*INSTRUCTIONS FOR THE TASK:* Nothing in the records may change. Print them all again.

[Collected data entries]
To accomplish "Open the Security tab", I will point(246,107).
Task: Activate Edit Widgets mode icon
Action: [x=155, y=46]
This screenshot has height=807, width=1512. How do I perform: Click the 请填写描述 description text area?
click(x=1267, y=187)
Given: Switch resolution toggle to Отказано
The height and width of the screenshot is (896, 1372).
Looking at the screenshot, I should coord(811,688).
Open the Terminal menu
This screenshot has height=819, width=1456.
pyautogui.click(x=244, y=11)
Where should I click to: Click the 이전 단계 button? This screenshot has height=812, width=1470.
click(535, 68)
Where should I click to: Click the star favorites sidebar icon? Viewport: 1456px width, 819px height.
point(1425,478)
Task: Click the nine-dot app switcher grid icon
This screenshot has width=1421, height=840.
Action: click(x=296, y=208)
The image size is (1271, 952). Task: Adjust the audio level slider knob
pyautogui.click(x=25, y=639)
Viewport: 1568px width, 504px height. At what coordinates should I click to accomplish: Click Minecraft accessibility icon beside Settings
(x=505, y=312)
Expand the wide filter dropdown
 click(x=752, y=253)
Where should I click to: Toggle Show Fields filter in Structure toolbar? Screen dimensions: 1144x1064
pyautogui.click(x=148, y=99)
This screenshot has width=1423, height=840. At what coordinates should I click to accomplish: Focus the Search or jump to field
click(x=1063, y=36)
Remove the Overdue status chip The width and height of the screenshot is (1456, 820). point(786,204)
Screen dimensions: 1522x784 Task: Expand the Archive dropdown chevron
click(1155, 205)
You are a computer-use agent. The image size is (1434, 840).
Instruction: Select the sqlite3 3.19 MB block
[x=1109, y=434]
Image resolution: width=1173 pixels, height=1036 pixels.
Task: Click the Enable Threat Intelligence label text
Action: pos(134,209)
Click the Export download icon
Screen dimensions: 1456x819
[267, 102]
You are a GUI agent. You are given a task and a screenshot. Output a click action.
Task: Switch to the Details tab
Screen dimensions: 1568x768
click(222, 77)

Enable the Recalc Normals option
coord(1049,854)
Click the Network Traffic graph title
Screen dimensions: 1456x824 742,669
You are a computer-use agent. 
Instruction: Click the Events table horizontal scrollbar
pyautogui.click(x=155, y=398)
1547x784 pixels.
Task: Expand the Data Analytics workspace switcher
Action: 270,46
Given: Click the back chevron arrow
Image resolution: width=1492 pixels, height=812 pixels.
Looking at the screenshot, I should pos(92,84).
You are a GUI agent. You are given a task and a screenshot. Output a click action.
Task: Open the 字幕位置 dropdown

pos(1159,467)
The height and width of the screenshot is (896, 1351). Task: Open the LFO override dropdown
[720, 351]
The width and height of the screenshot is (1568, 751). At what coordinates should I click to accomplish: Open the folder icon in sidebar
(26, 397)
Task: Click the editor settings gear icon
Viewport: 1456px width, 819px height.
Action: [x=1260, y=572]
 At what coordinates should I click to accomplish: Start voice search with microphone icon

*SOLUTION FOR THIS EXERCISE:*
To accomplish "Open the Security tab", I will point(246,107).
Task: Activate Edit Widgets mode icon
Action: [x=155, y=46]
This screenshot has height=807, width=1512. How do I perform: Click the 请填写描述 description text area?
click(x=1267, y=187)
Given: Switch resolution toggle to Отказано
The height and width of the screenshot is (896, 1372).
Looking at the screenshot, I should coord(811,688).
Open the Terminal menu
This screenshot has height=819, width=1456.
pyautogui.click(x=244, y=11)
Where should I click to: Click the 이전 단계 button? This screenshot has height=812, width=1470.
click(535, 68)
Where should I click to: Click the star favorites sidebar icon? Viewport: 1456px width, 819px height.
point(1425,478)
Task: Click the nine-dot app switcher grid icon
This screenshot has width=1421, height=840.
Action: click(x=296, y=208)
The image size is (1271, 952). Task: Adjust the audio level slider knob
pyautogui.click(x=25, y=639)
Viewport: 1568px width, 504px height. At what coordinates should I click to accomplish: Click Minecraft accessibility icon beside Settings
(x=505, y=312)
Expand the wide filter dropdown
 click(x=752, y=253)
Where should I click to: Toggle Show Fields filter in Structure toolbar? Screen dimensions: 1144x1064
pyautogui.click(x=148, y=99)
This screenshot has width=1423, height=840. At what coordinates should I click to accomplish: Focus the Search or jump to field
click(x=1063, y=36)
Remove the Overdue status chip The width and height of the screenshot is (1456, 820). point(786,204)
Screen dimensions: 1522x784 Task: Expand the Archive dropdown chevron
click(1155, 205)
You are a computer-use agent. The image size is (1434, 840).
Instruction: Select the sqlite3 3.19 MB block
[x=1109, y=434]
Image resolution: width=1173 pixels, height=1036 pixels.
Task: Click the Enable Threat Intelligence label text
Action: pos(134,209)
Click the Export download icon
Screen dimensions: 1456x819
[267, 102]
You are a GUI agent. You are given a task and a screenshot. Output a click action.
Task: Switch to the Details tab
Screen dimensions: 1568x768
click(222, 77)

Enable the Recalc Normals option
coord(1049,854)
Click the Network Traffic graph title
Screen dimensions: 1456x824 742,669
You are a computer-use agent. 
Instruction: Click the Events table horizontal scrollbar
pyautogui.click(x=155, y=398)
1547x784 pixels.
Task: Expand the Data Analytics workspace switcher
Action: 270,46
Given: Click the back chevron arrow
Image resolution: width=1492 pixels, height=812 pixels.
Looking at the screenshot, I should pos(92,84).
You are a GUI agent. You are given a task and a screenshot. Output a click action.
Task: Open the 字幕位置 dropdown

pos(1159,467)
The height and width of the screenshot is (896, 1351). Task: Open the LFO override dropdown
[720, 351]
The width and height of the screenshot is (1568, 751). At what coordinates should I click to accomplish: Open the folder icon in sidebar
(26, 397)
Task: Click the editor settings gear icon
Viewport: 1456px width, 819px height.
Action: [x=1260, y=572]
 At what coordinates should I click to accomplish: Start voice search with microphone icon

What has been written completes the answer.